Please be advised that the temperature of the sesame tofu is very high. - 嘉日のシグネチャーディッシュです。焼胡麻豆腐と山葵を最中で挟んでおります。中が熱くなっておりますのでお気を付けてお召し上がり下さい。
- Nimonowan
- A seasonal soup with wild mountain vegetables foraged near New York. Enjoy the bitterness and aroma of spring.
- ニューヨーク近郊で取れた山菜のお椀です。春の苦みと香りをお楽しみ下さい。
- Fried
- A fried spring roll with seasonal fava beans. Savor the texture and umami of the fava beans together with our ramp miso sauce.
- 旬のそら豆の揚げ春巻きです。そら豆の食感と旨み、行者ニンニク味噌と共にお召し上がり下さい。
- Oshinogi
- A spring vegetable salad. Please enjoy this assortment of seasonal vegetables prepared in different ways.

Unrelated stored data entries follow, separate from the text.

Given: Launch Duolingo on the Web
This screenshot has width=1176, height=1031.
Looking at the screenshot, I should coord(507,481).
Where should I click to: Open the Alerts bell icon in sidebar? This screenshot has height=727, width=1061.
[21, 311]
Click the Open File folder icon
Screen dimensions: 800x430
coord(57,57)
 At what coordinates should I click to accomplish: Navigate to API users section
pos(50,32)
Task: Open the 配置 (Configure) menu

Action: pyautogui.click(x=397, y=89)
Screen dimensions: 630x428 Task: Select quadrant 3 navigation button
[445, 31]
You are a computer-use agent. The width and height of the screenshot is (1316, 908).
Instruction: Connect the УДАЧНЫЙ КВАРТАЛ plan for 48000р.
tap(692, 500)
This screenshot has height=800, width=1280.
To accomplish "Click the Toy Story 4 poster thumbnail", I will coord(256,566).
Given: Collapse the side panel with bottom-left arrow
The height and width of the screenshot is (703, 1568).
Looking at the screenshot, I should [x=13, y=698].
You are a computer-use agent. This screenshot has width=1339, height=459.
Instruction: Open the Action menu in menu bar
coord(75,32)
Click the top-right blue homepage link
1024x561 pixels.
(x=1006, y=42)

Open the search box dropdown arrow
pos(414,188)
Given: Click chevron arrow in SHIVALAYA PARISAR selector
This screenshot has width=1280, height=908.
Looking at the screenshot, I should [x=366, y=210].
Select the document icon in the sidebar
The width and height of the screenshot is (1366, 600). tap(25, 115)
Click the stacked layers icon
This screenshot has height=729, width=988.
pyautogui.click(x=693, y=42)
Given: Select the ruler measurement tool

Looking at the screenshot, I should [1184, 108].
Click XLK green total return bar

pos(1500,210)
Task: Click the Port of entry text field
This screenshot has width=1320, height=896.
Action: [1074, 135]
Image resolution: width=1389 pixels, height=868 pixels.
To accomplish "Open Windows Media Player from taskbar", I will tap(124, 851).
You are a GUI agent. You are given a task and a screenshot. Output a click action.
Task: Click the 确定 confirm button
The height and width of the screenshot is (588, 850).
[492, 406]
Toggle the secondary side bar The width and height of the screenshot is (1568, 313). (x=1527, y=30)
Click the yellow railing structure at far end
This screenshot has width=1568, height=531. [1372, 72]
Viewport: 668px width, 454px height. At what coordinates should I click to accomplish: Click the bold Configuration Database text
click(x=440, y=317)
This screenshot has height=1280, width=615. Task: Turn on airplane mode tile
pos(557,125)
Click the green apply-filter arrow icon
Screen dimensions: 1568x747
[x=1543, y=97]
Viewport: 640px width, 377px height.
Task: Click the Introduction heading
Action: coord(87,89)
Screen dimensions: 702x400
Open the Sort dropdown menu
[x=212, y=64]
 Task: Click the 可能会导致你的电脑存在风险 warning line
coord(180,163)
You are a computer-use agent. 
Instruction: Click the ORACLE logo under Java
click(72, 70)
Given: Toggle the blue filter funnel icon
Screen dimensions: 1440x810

- 春野菜のサラダです。様々な調理法で調理された旬の沢山のお野菜をお楽しみ下さい。
- Grilled
- Stone-grilled silk sweets, a variety of Japanese sweet potatoes. We aged these silk sweet potatoes that were harvested at the beginning of the fall to highlight their sweetness. Season to your liking with our homemade shōjin butter and some salt.
- 日本産シルクスイートと言われるサツマイモを石焼にしたものです。秋口に収穫されたシルクスイートを熟成させ甘味を引き出しております。精進の自家製バターとお塩と共にお召し上がり下さい。
- Takiawase
- A simmered course with an abundance of seasonal new harvest onions. Please enjoy the onion’s sweetness, the mouthfeel of spring cabbage and the sourness of Japanese knotweed.
- 旬の新玉ねぎを贅沢に使用した炊き合わせです。新玉ねぎの甘さと春キャベツの食感、虎杖の酸味をお楽しみ下さい。
- Hassun
- In the cha-kaiseki tradition they originally provided seasonal fruits of the land alongside fruits of the sea. At Kajitsu we use seasonal vegetables to reconceptualize this tradition. This month we serve bamboo shoot chimaki sushi and cherry compote.
- 茶懐石の形式で、本来は旬の山の幸、海の幸を提供しますが、嘉日では、旬のお野菜を少しずつ添えております。今月は淡竹の粽寿司、さくらんぼのコンポートです。
- Soba noodle
- Green tea soba noodles made with shincha, new harvest green tea. Enjoy this fragrant cha soba with miscellaneous condiments.
- 新緑の象徴茶蕎麦です。様々な薬味と共にほんのり香る自家製茶蕎麦をお楽しみ下さい。
- Dessert by Phoebe Ogawa
- Sorbet 水物 季節の果物
- Allow this seasonal jelly of fresh rhubarb to refresh your palate.
- 旬のルバーブの寒天寄せです。
- Seasonal wagashi 甘味 季節の和菓子
- “Kashiwa Mochi” 柏餅
- Traditionally, Kashiwa Mochi are eaten to celebrate “Tango-no-Sekku” on May 5th, one of five main seasonal festivals in Japan. Oak leaves are used to wrap Kashiwa Mochi, and as old oak leaves do not fall until new leaves come in, they symbolize a continuous, stable lineage in a family and are considered lucky.
- 5月5日の端午の節句には柏餅が食されます。柏の葉は新芽が出るまで古い葉が落ちないため、柏餅は家系の永続と繁栄につながると言われています。